The Clash of Extreme Left and Extreme Right Will Create a New Centrism



Right now we’re seeing the extreme right clash with the extreme left, and people in the middle are being forced to choose.



It’s getting ugly.



There’s basically no place for people who think the following:




Both sides are messed up and wrong
The left has gone too far with their fetishization of being offended
Too much of Trump’s right has embraced white nationalist ideas
Too much of Trump’s right has decided to discard evidence and truth and replace it with fantasy


Even worse, most mistake the few centrists who remain with one extreme or the other. You’re either a crazy liberal (as judged by Trump people), or a non-thinking Trump supporter (if you’re talking to crazy liberals).



And those forces, of being confronted by various raving masses, then forces even more centrists to one side or the other. Or to abstain completely because there’s no place for them.



But I hope this will soon change.



In reading a number of books by Charles Wheelan recently, I came upon a political philosophy that could be exactly what we will need once we finish with the current ideological war.



Radical Centrism.



From Wikipedia:




The “radical” in the term refers to a willingness on the part of most radical centrists to call for fundamental reform of institutions. The “centrism” refers to a belief that genuine solutions require realism and pragmatism, not just idealism and emotion. Thus one radical centrist text defines radical centrism as “idealism without illusions”.

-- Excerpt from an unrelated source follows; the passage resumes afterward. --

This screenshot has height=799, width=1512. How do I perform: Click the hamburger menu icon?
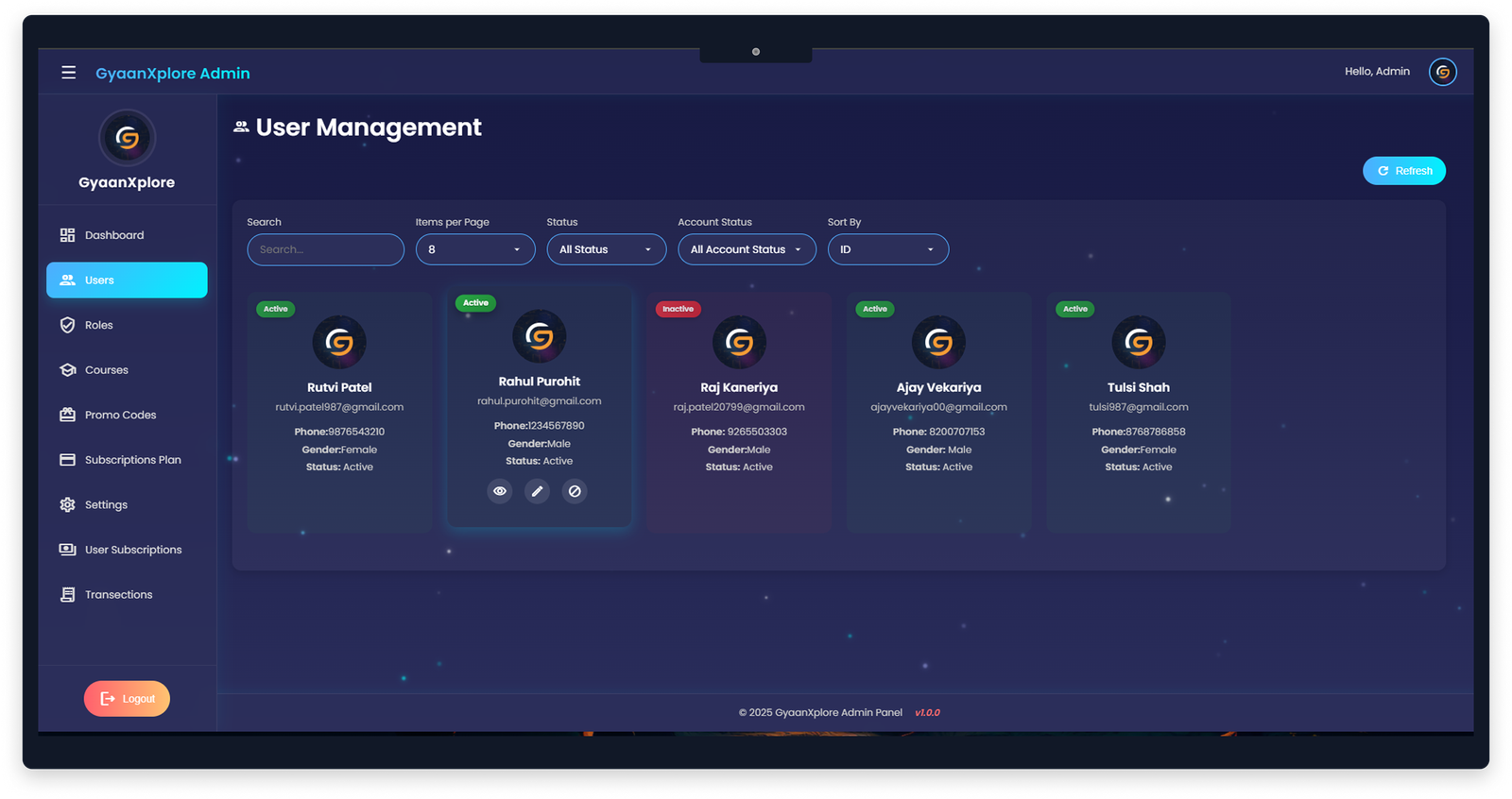(x=68, y=73)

Most radical centrists borrow what they see as good ideas from left, right, and wherever else they may be found, often melding them together. Most support market-based solutions to social problems with strong governmental oversight in the public interest.




We’re about to see a nasty clash between extremes in this country, and it’s going to appear as if there’s no middle left.

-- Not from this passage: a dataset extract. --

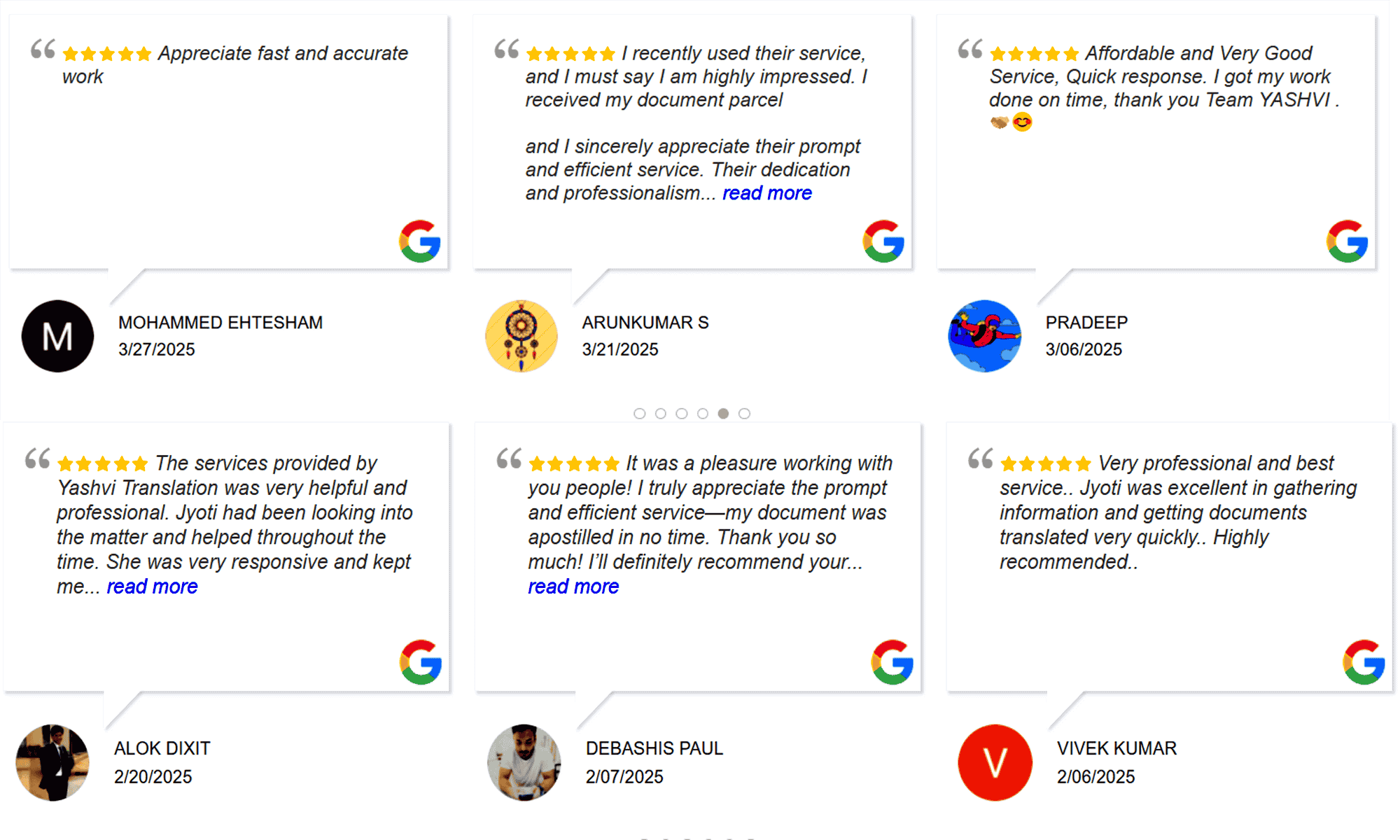
Task: Select the third carousel pagination dot
Action: pyautogui.click(x=681, y=414)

But there is, and they’re tired of being forced to choose between different sets of emotional, short-sighted, and harmful ideas.

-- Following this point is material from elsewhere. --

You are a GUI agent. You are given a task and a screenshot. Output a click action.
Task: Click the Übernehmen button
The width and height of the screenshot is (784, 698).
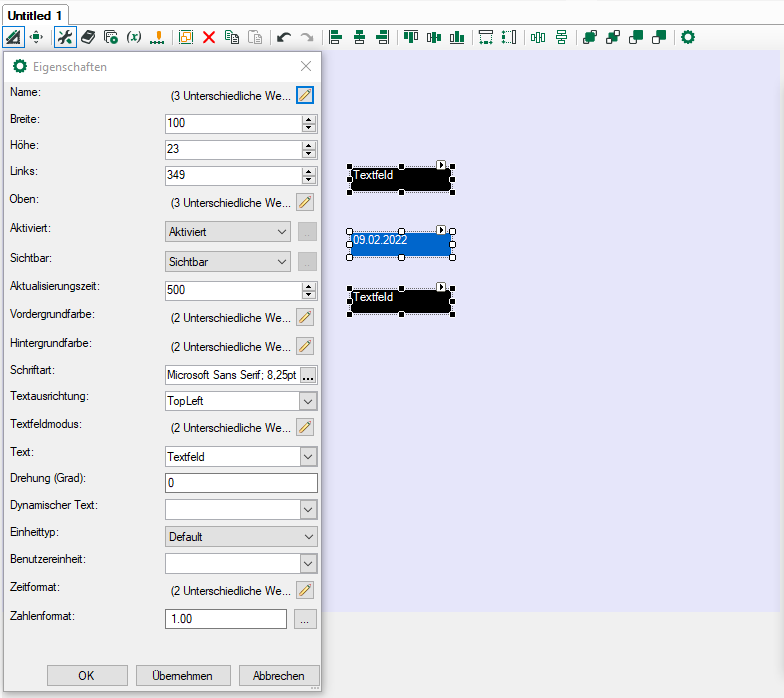(183, 676)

From the ashes we’ll assemble something new.




Something that refuses to be offended for fun
Something that stops seeing the past as something to worship
Something that embraces evidence and changes its mind when its shown wrong by data
Something that puts human humanist wellbeing above all else


Until we have something better, maybe we can point to Radical Centrism as some sort of beacon.



In the meantime, buckle in.



Notes


The image above is not mine, and if you know the creator I’d love to give them credit.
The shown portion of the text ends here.